● ACTIVITY: Copy out, from the entries below, each line that holds the string "will".

● Data excerpts:
════════════════════
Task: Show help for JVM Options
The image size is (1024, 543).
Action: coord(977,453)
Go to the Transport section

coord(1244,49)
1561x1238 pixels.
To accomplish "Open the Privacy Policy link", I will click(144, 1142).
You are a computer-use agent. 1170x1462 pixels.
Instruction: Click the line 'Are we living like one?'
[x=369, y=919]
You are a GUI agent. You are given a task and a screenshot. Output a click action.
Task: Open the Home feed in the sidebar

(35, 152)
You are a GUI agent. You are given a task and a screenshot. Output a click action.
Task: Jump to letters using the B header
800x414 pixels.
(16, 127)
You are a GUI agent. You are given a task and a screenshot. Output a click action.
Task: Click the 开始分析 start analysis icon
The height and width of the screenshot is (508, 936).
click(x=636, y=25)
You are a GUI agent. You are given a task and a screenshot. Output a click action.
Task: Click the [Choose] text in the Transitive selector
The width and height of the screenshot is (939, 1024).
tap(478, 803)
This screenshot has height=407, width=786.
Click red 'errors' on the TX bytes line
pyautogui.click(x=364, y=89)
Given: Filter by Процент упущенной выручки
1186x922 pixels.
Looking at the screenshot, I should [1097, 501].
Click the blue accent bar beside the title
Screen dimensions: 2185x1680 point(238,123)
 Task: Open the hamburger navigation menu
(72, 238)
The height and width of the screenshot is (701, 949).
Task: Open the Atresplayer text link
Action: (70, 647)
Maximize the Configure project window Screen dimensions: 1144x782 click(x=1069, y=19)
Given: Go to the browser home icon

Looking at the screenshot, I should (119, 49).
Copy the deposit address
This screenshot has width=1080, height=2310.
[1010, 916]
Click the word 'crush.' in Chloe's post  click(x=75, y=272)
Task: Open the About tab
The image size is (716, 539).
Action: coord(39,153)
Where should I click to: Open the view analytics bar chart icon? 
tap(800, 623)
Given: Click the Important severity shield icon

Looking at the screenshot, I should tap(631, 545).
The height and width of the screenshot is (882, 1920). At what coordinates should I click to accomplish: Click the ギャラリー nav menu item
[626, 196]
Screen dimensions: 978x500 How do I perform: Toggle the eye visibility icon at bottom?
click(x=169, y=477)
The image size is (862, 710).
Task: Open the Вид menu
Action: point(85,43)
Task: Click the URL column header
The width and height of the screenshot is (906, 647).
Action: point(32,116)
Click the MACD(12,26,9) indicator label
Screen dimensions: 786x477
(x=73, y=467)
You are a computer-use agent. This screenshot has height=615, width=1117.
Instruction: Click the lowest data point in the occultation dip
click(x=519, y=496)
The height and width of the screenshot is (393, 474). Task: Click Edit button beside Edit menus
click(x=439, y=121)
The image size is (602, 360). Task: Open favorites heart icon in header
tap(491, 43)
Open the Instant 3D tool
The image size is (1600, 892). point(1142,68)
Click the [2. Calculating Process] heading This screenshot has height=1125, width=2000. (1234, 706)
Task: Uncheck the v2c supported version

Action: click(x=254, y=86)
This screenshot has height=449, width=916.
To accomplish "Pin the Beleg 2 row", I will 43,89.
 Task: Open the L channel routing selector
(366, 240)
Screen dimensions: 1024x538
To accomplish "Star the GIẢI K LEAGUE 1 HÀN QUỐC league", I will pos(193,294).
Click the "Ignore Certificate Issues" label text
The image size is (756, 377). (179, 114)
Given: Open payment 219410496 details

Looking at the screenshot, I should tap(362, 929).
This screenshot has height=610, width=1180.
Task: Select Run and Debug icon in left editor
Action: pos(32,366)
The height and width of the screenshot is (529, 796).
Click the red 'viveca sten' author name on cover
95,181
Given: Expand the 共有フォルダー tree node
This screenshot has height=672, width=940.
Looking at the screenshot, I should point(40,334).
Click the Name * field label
════════════════════
● ANSWER TO THE EXERCISE:
To accomplish "Open the Privacy Policy link", I will click(144, 1142).
To accomplish "Pin the Beleg 2 row", I will 43,89.
To accomplish "Star the GIẢI K LEAGUE 1 HÀN QUỐC league", I will pos(193,294).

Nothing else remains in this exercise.